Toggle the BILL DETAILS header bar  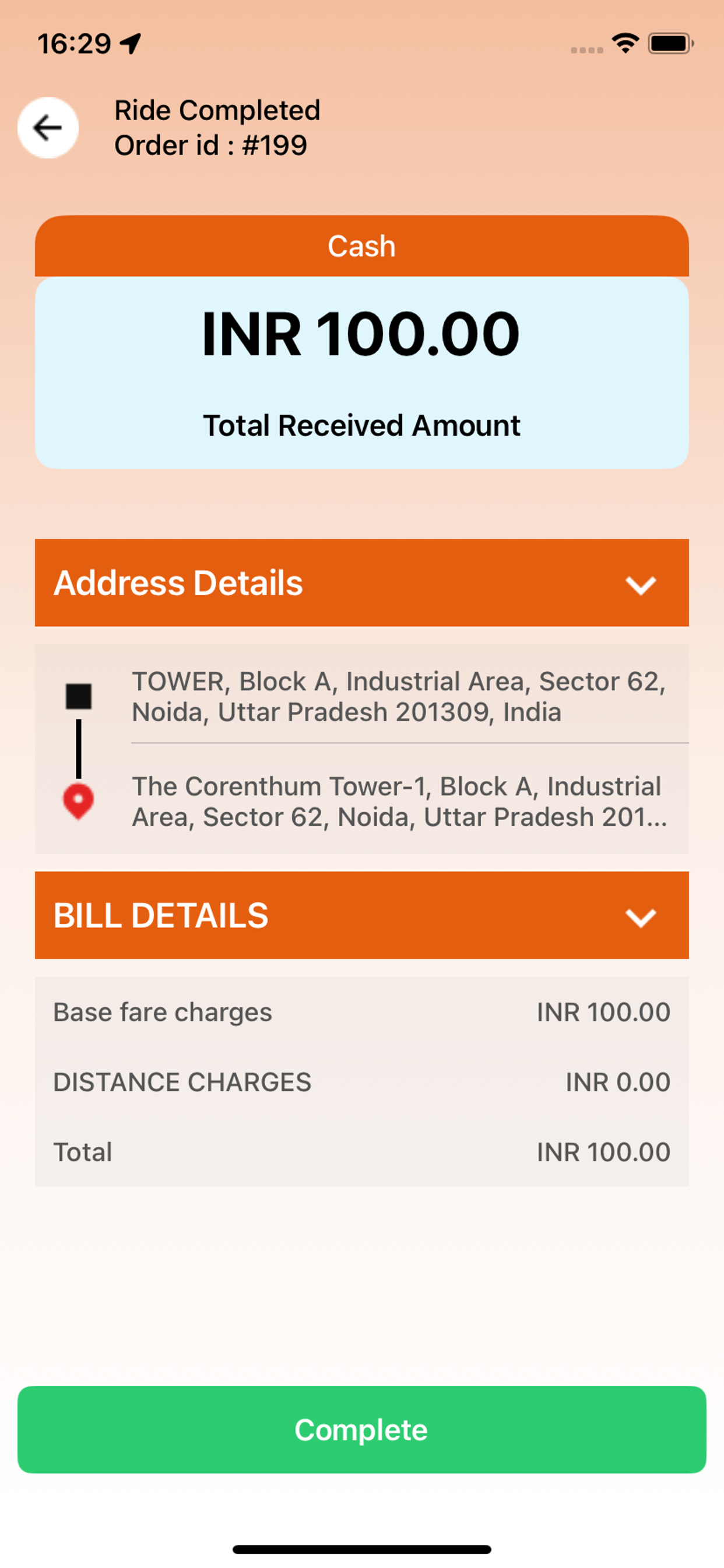pyautogui.click(x=362, y=915)
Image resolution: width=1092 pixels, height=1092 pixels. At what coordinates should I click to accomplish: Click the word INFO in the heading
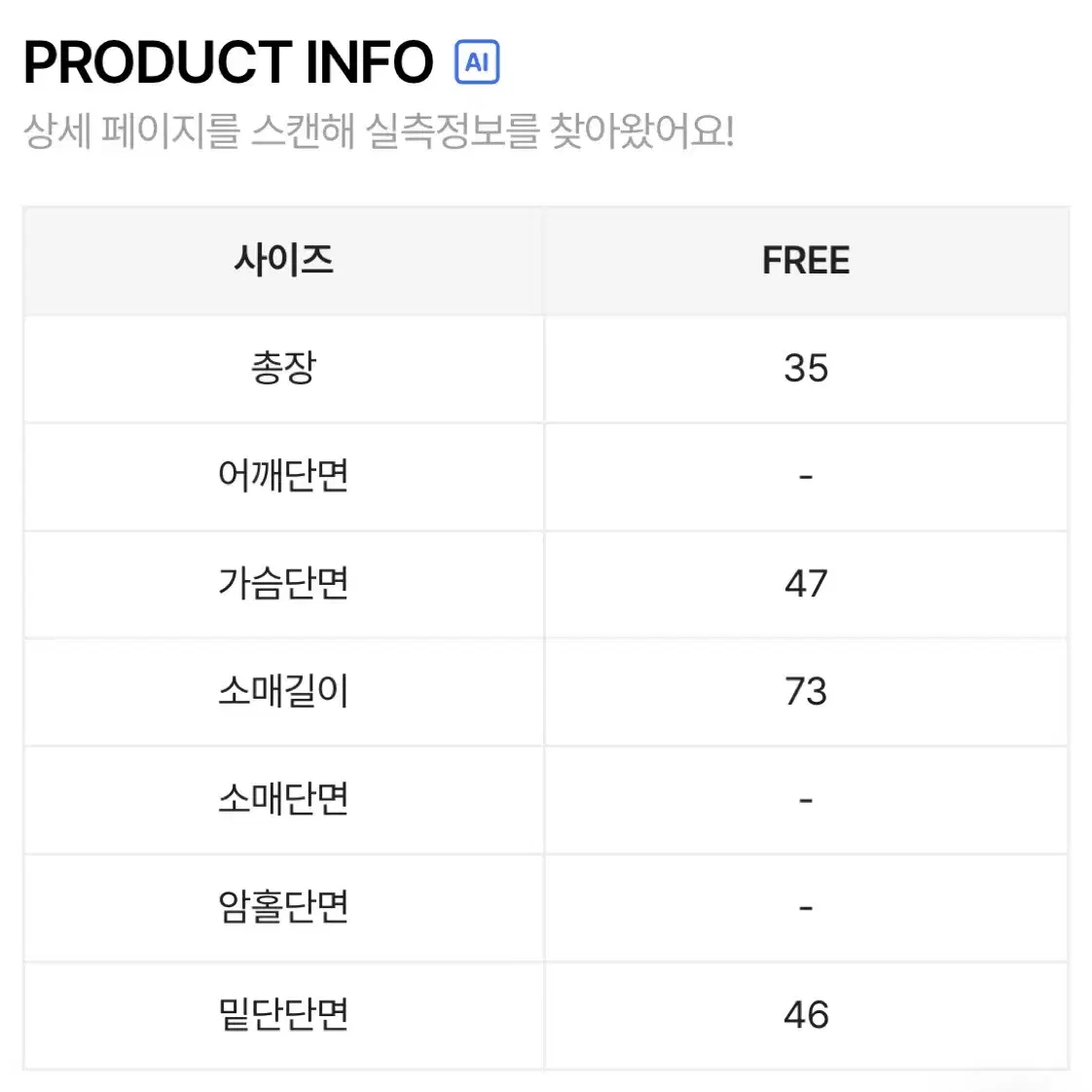369,62
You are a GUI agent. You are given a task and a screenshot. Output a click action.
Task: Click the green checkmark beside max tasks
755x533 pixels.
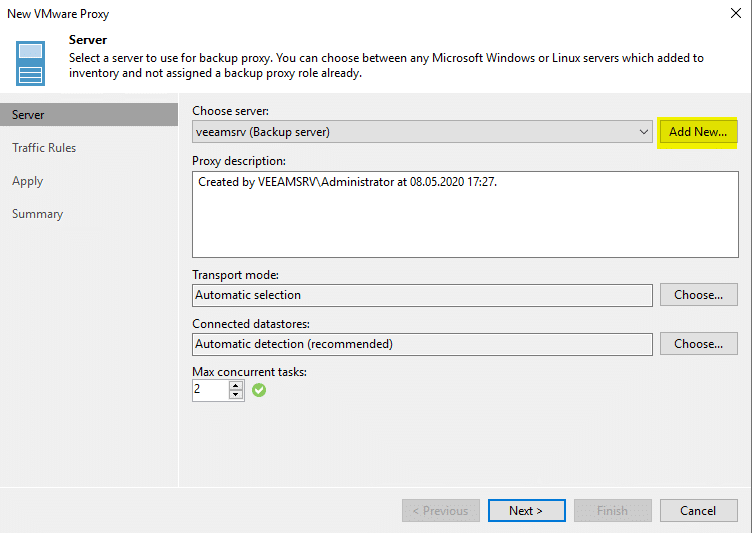259,390
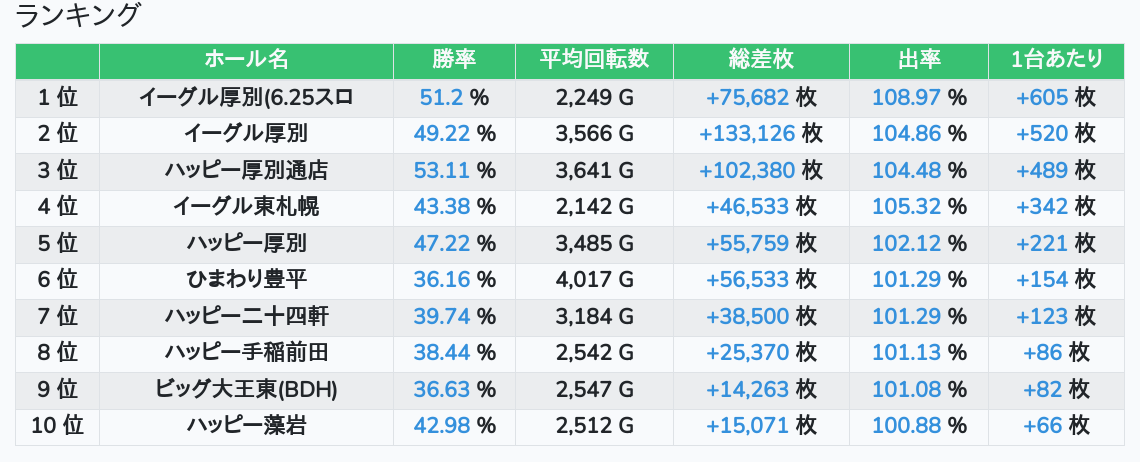This screenshot has height=462, width=1140.
Task: Sort by the 勝率 column header
Action: (454, 60)
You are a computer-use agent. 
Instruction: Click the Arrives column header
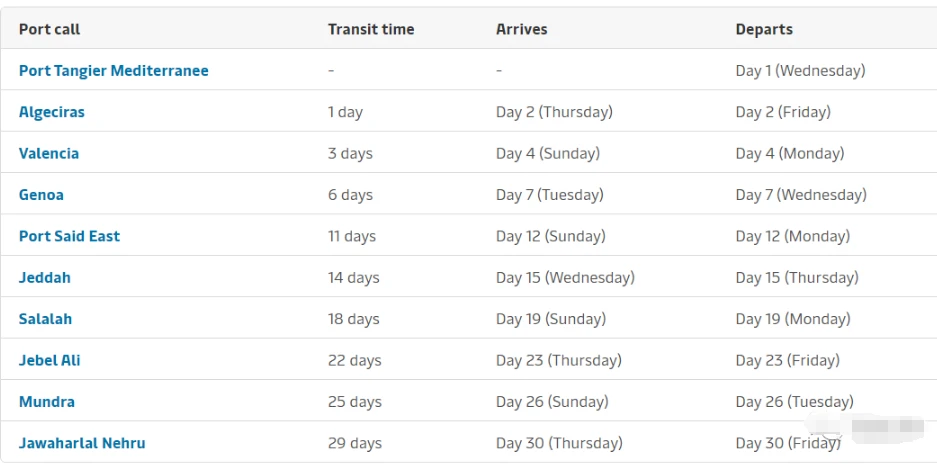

▶ **EXERCISE BRIEF**
Which lines of the records above contain the word "agent"? Report each one in full.

▶ **EXPECTED ANSWER**
You are a GUI agent. You are given a task and a screenshot. Output a click action.
You are a computer-use agent. 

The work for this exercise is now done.